■ PROBLEM STATEMENT
In the post on the Housing Improvement Board below, what features of Erskineville made it a good choice for the Board's demonstration project? List every one given.

Friday, May 11, 2012

The Housing Improvement Board

We've been observing the centenary of the public housing system in New South Wales, starting with  the Housing Board, the State's first – albeit relatively short-lived – public housing agency, established a hundred years ago last month by a reforming Labor government. The next major development in the history of public housing in New South Wales was the work of a conservative government: the Housing Improvement Board, established in 1936 by the United Australia Party government led by Sir Bertram Sydney Barnsdale Stevens.


(Premier B S B Stevens (seated) and his Cabinet)
Stevens came up with the idea of the Housing Improvement Board following a study tour of Britain, where he was impressed by the slum clearance and home-building being done by local councils. The job of the Housing Improvement Board was to guide local councils in New South Wales to becoming builders and landlords themselves – not the State Government.
The idea that local government should be a provider of public housing was present at the commencement of the public housing system in New South Wales: at the same time as it introduced the Housing Act 1912, the NSW State Government also introduced the Sydney Corporation (Dwelling Houses) Act 1912, enabling the Sydney City Council to build rental housing; and one of the collateral benefits of the Housing Board's construction of Daceyville was that it might inspire local councils to do more of the same themselves. 
In the case of the Housing Improvement Board, however, the Board's express purpose was to provide a persuasive demonstration of benefits of planned slum clearance and housing development to local councils. Its first task was to build a demonstration project of modern, sanitary flats. After looking about the inner suburbs of Sydney, it settled on Erskineville as the site. A good choice: Erskineville then had lots of crummy houses, lots of tenants (about 85 per cent of the population rented), and a large park that could be included in the redevelopment and reduce its cost. Unfortunately for the Board, Erskineville (then a municipality in its own right) also had one Alderman A P 'Pop' Henry, a key Labor machine man, sometime mayor and, as it happened, a real estate agent.

■ DATA EXTRACT
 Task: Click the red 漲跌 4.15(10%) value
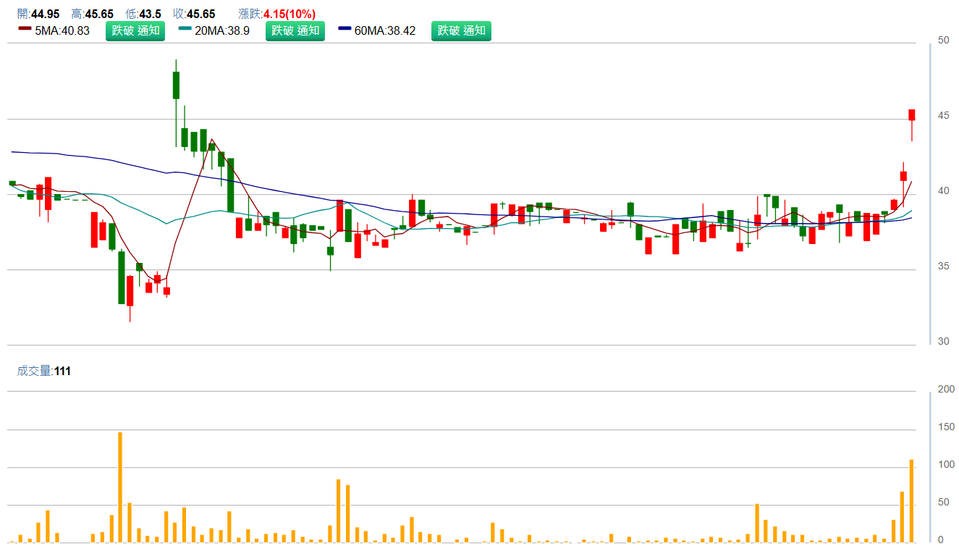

■ RESPONSE AREA
- Lots of crummy houses
- Lots of tenants (about 85 per cent of the population rented)
- A large park that could be included in the redevelopment and reduce its cost